Survey of Some Topics Covered in CO 739

We give some examples of the topics covered in the course Analytic and Algorithmic Combinatorics at Waterloo in Winter 2021. To run the code in a cell, click on the cell then hit Shift+Enter. Feel free to play around and modify the code! You should run the code in each section from the beginning of the section to reduce errors.

1. Simple Random Walks in a Quadrant

In [1]:
################################################################################################
# The following functions are used to generate animations of random walks in the first quadrant
################################################################################################
# Generate endpoints of random walk using steps in Steps 
def walkSum(Steps):
    wk = [[0, 0]]
    for k in Steps:
        wk.append([wk[-1][0]+k[0],wk[-1][1]+k[1]])
    return wk

# Find index walk wk leaves non-negative quadrant
def leaveIndex(wk):
    for k in range(len(wk)):
        if (wk[k][0]<0) or (wk[k][1]<0):
            return k;
    return len(wk)+1;

# Plot the state of the random walk wk at time k
# bd denotes the plot boundaries
def singlePlot(wk, k, bd):
    if k < leaveIndex(wk):
        oldSteps = line(wk[0:k], color='black', thickness=2)
        newSteps = line(wk[k-1:k+1], color='red', thickness=2)
    else:
        oldSteps = line(wk[0:k], alpha=0.03, color='gray')
        newSteps = line(wk[k-1:k+1], alpha=0.03, color='gray', thickness=2)
    return oldSteps + newSteps

# Plot the state of all random walks in WK at time k
# bd denotes the plot boundaries
def singleListPlot(WK, k, bd):
    plt = line([])
    for wk in WK:
        plt += singlePlot(wk,k,bd)

    # Define header text
    plt.set_axes_range(xmin=-bd,xmax=bd, ymin=-bd,ymax=bd)
    numLeft = len(list(filter(lambda x:leaveIndex(x)>k,WK)))
    txt = text("Number of steps: %s" %(k),(0,1.05),axis_coords=True, horizontal_alignment="left")
    txt += text("Walks in first quadrant: %s" %(numLeft),(0,1),axis_coords=True,horizontal_alignment="left")

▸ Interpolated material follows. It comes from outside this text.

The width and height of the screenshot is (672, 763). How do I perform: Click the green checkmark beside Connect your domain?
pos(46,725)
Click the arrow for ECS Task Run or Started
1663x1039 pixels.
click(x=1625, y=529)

    # Add plots and text, and set boundaries and aspect ratio
    plt = plt + txt
    plt.set_axes_range(xmin=-bd,xmax=bd, ymin=-bd,ymax=bd)
    return plt

# Generate sequence of plots for first N steps of the random walks in WK
# bd denotes the plot boundaries
def plotWalk(WK, N, bd):
    return [singleListPlot(WK,k,bd) for k in range(1,N+1)]
In [2]:
# Define a set of steps
ST = [[1,0],[-1,0],[0,1],[0,-1]]

# Define the length of the walks (N) and the number of walks (K)
N = 300
K = 300

# Generate steps for K random walks of length N 
StepSeq = [[choice(ST) for k in range(N)] for j in range(K)]

# Generate the random walks and find maximum coordinate
WK = [walkSum(Steps) for Steps in StepSeq]
bd = max(flatten(WK))

# Get sequence of plots and convert to Sage Animation class
ani = animate(plotWalk(WK, N, bd+1))

# Display the final frame of the animation
ani[-1]
Out[2]:
In [3]:
# Output and save the animation -- this *requires* extra software such as ImageMagick or ffmpeg
# Uncomment and run the following line to save the animation
# ani.save("WalkAnimation.mp4")

2. Complexity of Computing Virahanka-Fibonacci Numbers

The Virahanka-Fibonacci Numbers satisfy the recurrence relation $f_{n+2} = f_{n+1} + f_n$ for all $n \geq 0$, together with the initial conditions $f_0=f_1=1$.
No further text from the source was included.